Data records

---------------

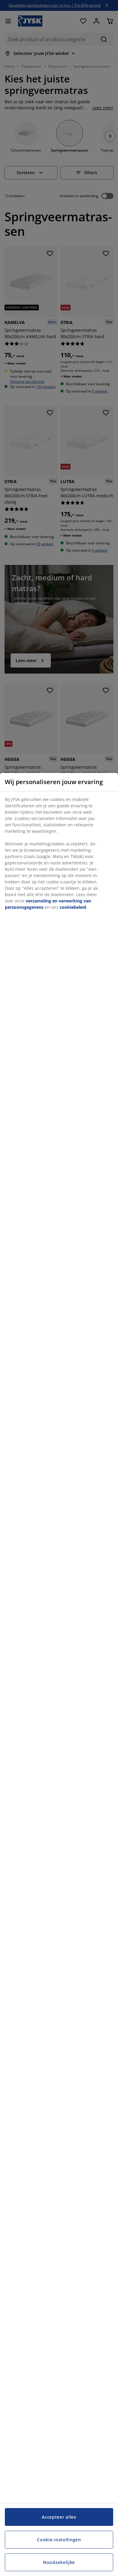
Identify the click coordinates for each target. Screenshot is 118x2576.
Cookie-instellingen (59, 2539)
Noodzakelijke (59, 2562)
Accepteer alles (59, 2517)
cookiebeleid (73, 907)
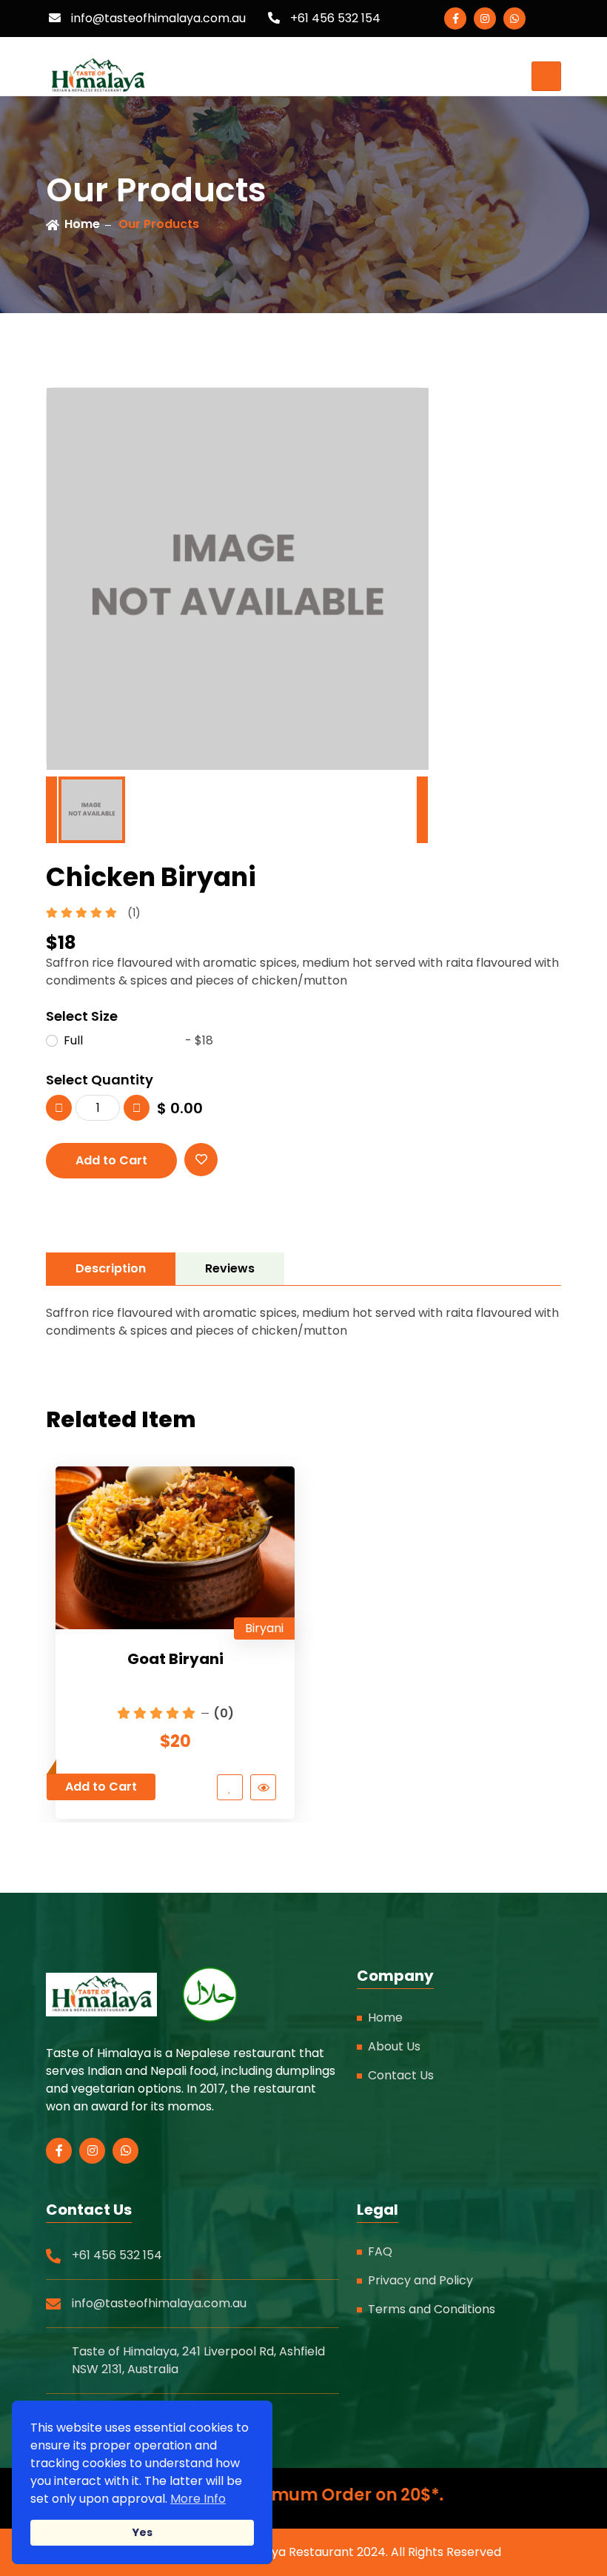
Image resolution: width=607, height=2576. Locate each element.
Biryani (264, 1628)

---------------

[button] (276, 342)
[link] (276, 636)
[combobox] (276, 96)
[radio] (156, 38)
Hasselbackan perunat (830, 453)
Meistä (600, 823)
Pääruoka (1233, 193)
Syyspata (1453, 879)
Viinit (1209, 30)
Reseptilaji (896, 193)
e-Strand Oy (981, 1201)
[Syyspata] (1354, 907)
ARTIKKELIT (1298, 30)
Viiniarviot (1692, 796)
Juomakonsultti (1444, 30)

---------------

### PROBLEM DETAILS:
In the data above, take the line with "cookiebeleid (73, 907)", the line with "Biryani (264, 1628)", and every line between, and set them down exactly without pictures.

### COMPLETED EXERCISE:
cookiebeleid (73, 907)
Image resolution: width=607, height=2576. Locate each element.
Biryani (264, 1628)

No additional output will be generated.